During World War II Milan suffered serious damage to the urban fabric and its monumental heritage. A strategic target of the Anglo-American alliance due to its industrial and commercial role, together with Turin and Genoa, the city was repeatedly bombed in air raids from 1940 to 1944. While the first strikes caused limited damage, the bombings of October 1942, the more tragic ones in August 1943, and those of 1944 profoundly and permanently altered the image of the city.

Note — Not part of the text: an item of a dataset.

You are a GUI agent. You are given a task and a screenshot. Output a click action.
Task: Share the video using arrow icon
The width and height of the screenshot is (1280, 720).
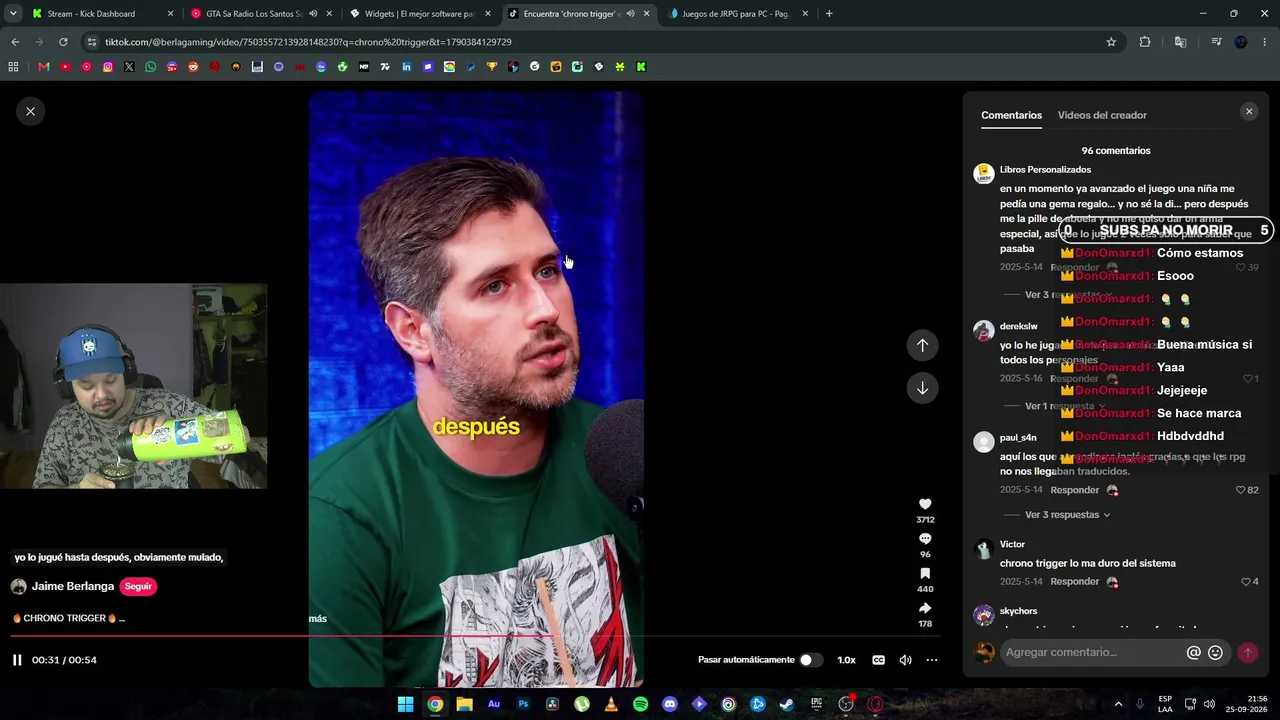coord(925,608)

The sixty air raids focusing on the Lombard capital caused tens of thousands of deaths and were often the cause of the urban-architectural transformation of the city in the decades after the war. One third of the edification of Milan was destroyed by the bombings and the fires that broke out, or by demolition, necessary or rash, which took place for the reconstruction. Over 65% of the buildings protected by the heritage authorities were damaged in spite of national defense measures and the safeguarding orders that Milan itself, with great foresight and technical insight, had dictated to the National Education Ministry, in charge of cultural activities and assets at the time, under the Fascist government. Kilos of sand, reinforcements and struts saved the Last Supper of Leonardo da Vinci and the Ciborium of St. Ambrose, but many public and private works of architecture vanished forever, at least in their original version: the Dal Verme, Verdi and Filodrammatici theaters, Casa Velasco and Palazzo Melzi di Cusano at Porta Romana, the stables of Villa Reale, Palazzo Ponti facing Brera, or the Arcimboldi, Cicogna (Via Unione) and Cramer (Via Fatebenefratelli) buildings, just to name a few.

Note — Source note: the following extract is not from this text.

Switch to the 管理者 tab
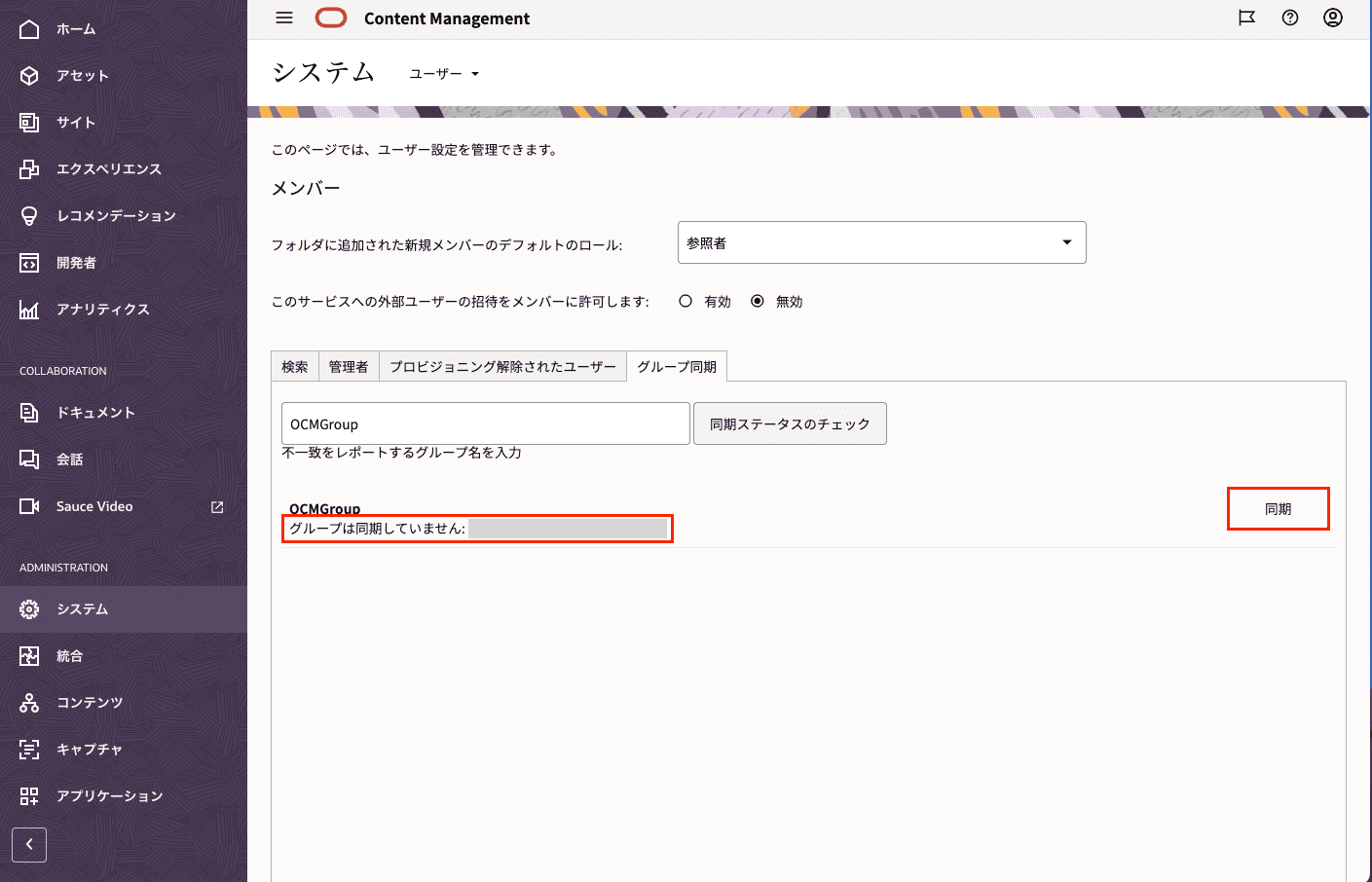Viewport: 1372px width, 882px height. click(348, 366)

The loan of one billion of the lire of the time obtained by the municipal government in 1944 just barely sufficed to clear the rubble from the city. Montestella, the artificial hill in the new experimental QT8 district designed by Piero Bottoni (1947), was made precisely thanks to the use of war debris, an eternal reminder of the lost city. The effects of the war and at the same time of real estate speculation spurred on by the demands of a population that had more than doubled already in the decade prior to the war, erased the intersection of popular streets and wealthy neighborhoods, and entire areas were modified in terms of their layout. For example, this was the fate of the disreputable Bottonuto, the “red” neighborhood behind Piazza Diaz, and of many other zones, at least until the Master Plan of 1953.

On 11 May 1946 Teatro alla Scala made its triumphant return, while the gaps in the wounded city fed the debate on reconstruction to match the image of the past, or works done with greater design freedom. The most positive results of this dialectic led to the construction of buildings that are symbols of modernity: Torre Velasca (BBPR, 1956-8), the Pirelli skyscraper (Gio Ponti, 1956-61) and the Padiglione d’arte Contemporanea (Ignazio Gardella, 1951-4) are some of the works of architecture that contribute to enhance the new visage of Contemporary Milan.